Syncrude spokesperson Will Gibson said the two cases are not related.
The Syncrude employee came in contact with someone displaying symptoms of COVID-19, according to Gibson. The employee was not working at the time and did not return to work after displaying symptoms.
“This case poses no risk,” said Gibson. “We really appreciate this person went through all of the right steps once feeling ill.”
The contract employee, however, was at a Syncrude site when they tested positive for COVID-19.
Alberta Health Services informed Syncrude Wednesday about the positive result.
The contract employee had reported to the Mildred Lake site, north of Fort McMurray, late last week.
Gibson said the company immediately began contact-tracing for the infected worker. As contacts are identified, they will be required to self-isolate.
Gibson said the source of the infection for the contractor was also outside of Syncrude.
Likely not connected to Kearl Lake outbreak
Gibson said the contractor would have been a dedicated contractor to Syncrude and would not likely have worked at Imperial Oil’s Kearl Lake site, where an outbreak of COVID-19 was announced on April 15.

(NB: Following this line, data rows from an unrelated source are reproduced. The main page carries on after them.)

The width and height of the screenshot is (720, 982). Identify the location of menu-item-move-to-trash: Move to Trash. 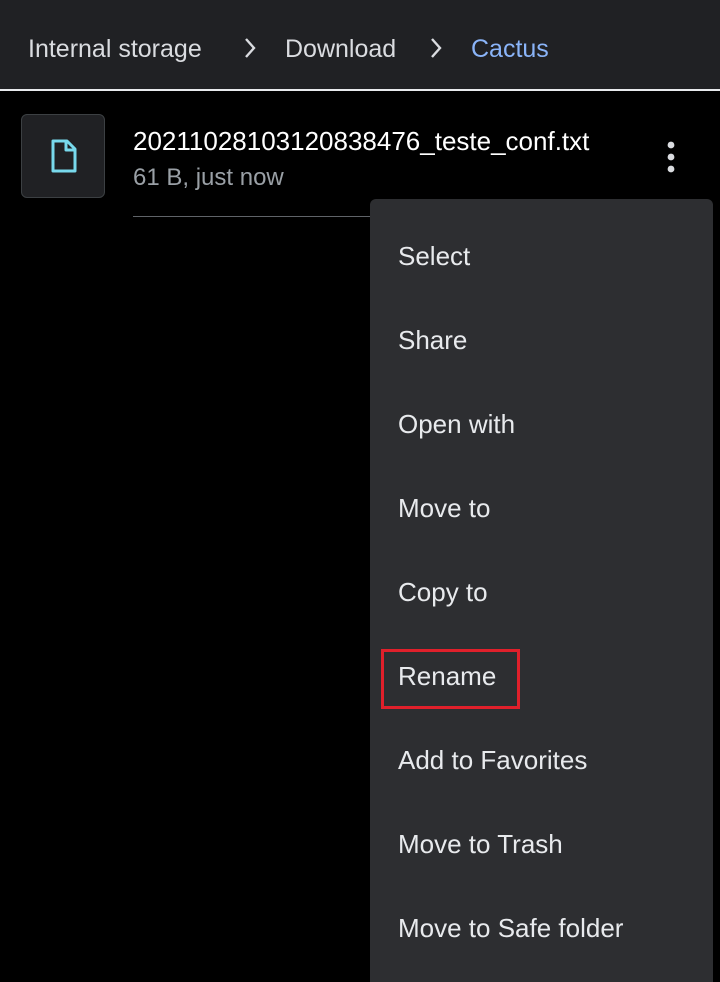
(542, 829).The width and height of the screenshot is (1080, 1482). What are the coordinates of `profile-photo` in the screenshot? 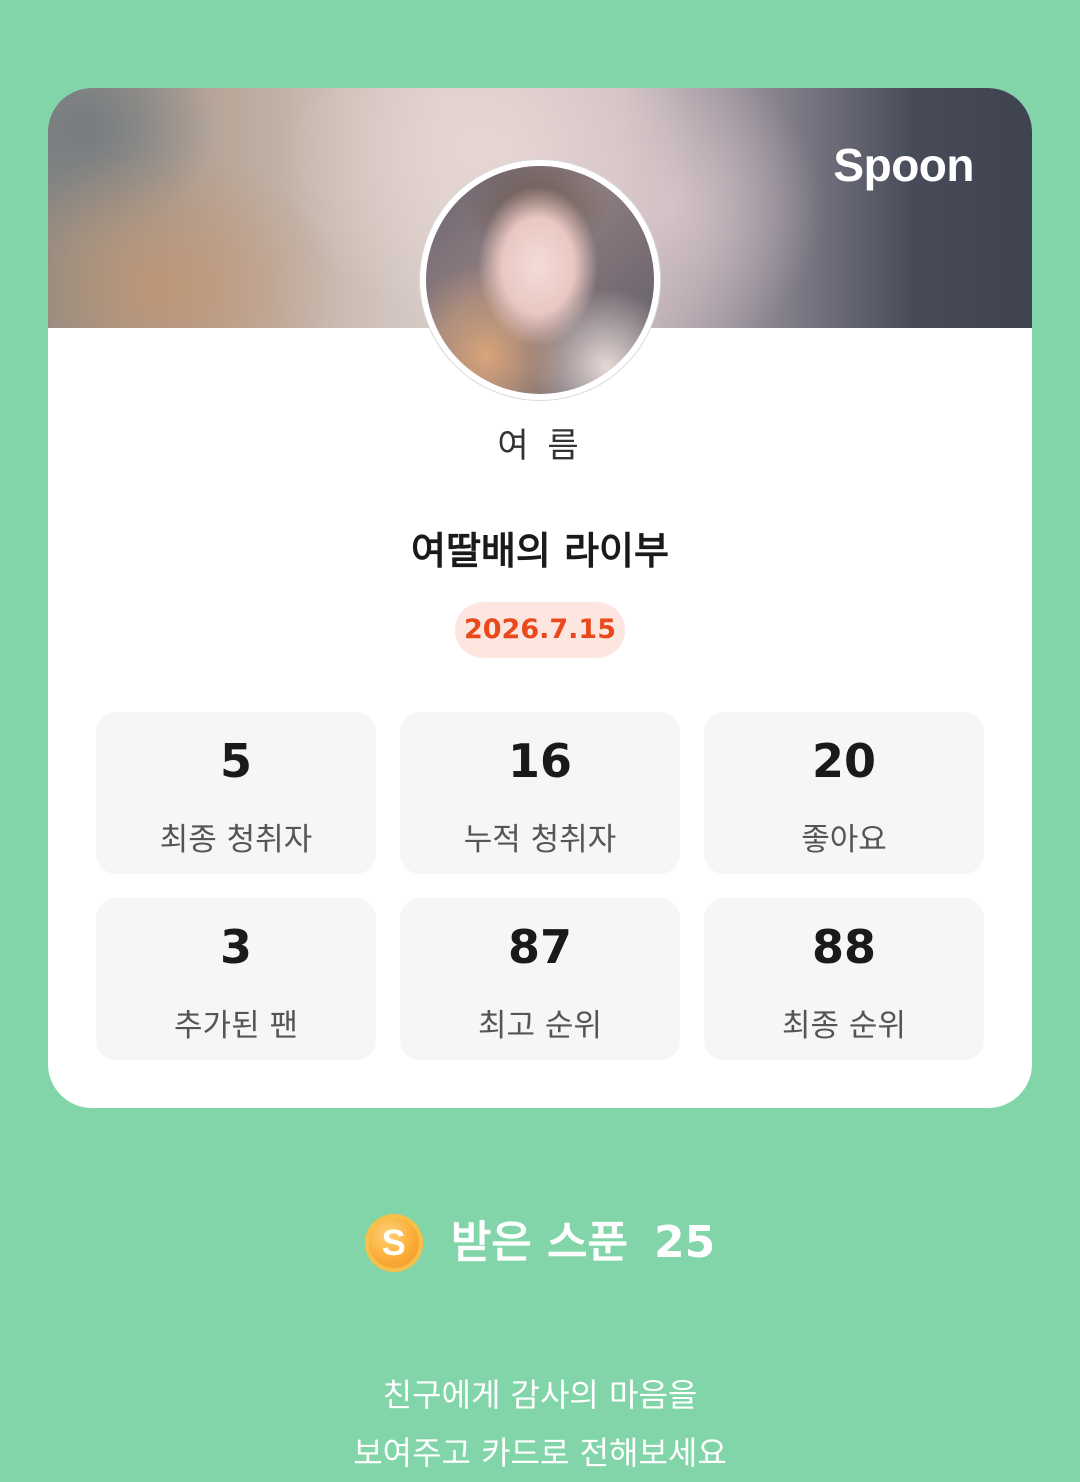 It's located at (540, 280).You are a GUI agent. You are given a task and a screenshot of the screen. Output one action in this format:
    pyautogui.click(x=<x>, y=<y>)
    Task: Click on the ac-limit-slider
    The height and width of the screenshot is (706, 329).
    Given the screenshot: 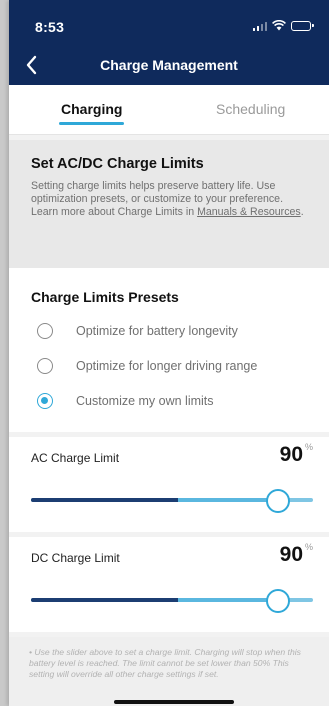 What is the action you would take?
    pyautogui.click(x=172, y=501)
    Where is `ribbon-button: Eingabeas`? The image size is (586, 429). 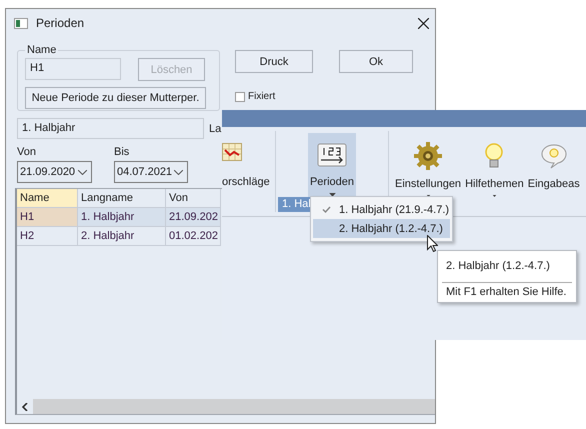 ribbon-button: Eingabeas is located at coordinates (554, 165).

Gibson said Syncrude has been making preparations, including setting up dedicated teams to help keep people in their facilities safe.
As well, the company has limited the on-site workforce. At the Mildred Lake site, where both of the infected employees worked, the number of workers has been decreased by thousands.

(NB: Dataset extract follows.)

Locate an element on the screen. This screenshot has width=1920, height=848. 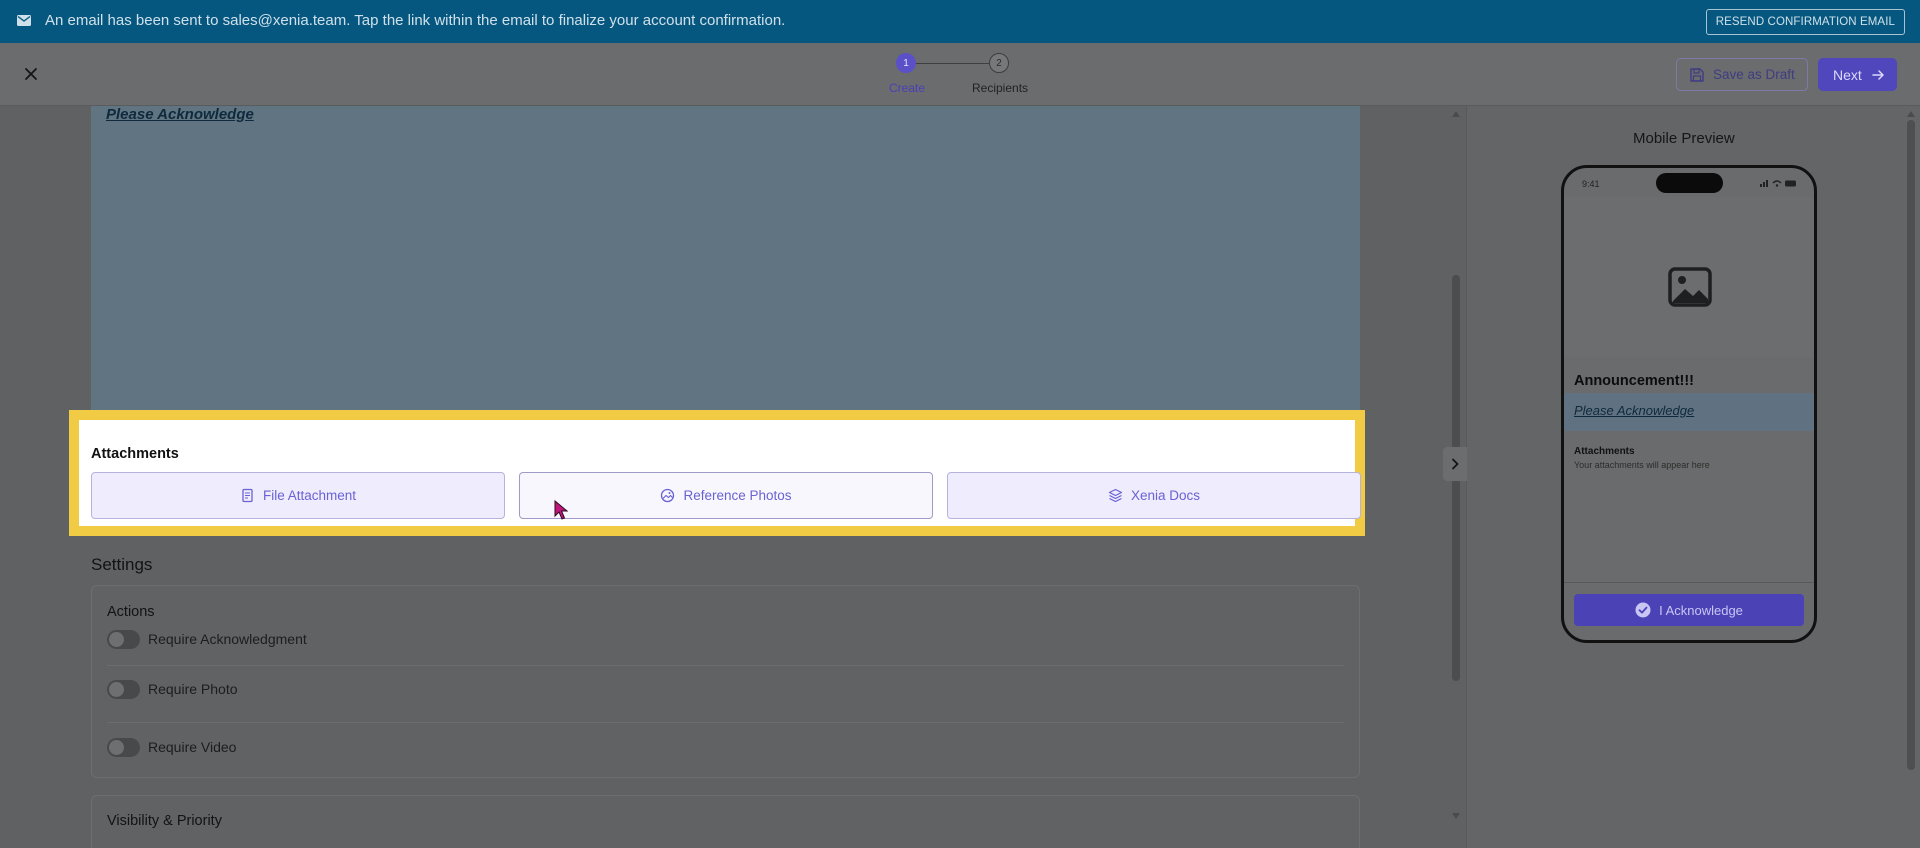
attachments-title: Attachments is located at coordinates (135, 454).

“Our employees and contractors have demonstrated they can safely and responsibly operate our sites with reduced staffing, most recently during the Horse River Wildfire,” said Gibson, referring to the wildfire that ravaged the region in 2016.
Residents worried about safety
The safety of workers was a big concern for residents in Wood Buffalo during a virtual town hall on Thursday.
Many attending the town hall wanted to know what is being done to keep workers and residents safe.
When asked what measures health officials are taking to make sure companies are following physical distancing rules, Scott Davis, director of emergency management for the municipality, said Alberta Health Services (AHS) is working with companies to improve health and safety protocols on site.
Karim Zariffa, executive director of the Oilsands Community Alliance, said workers are being screened before starting their shifts.
“All workers … go through a screening procedure before entering the site. And that’s either in the form of a questionnaire or a temperature check,” Zariffa said.
He added that workers staying in camps are also given daily temperature checks.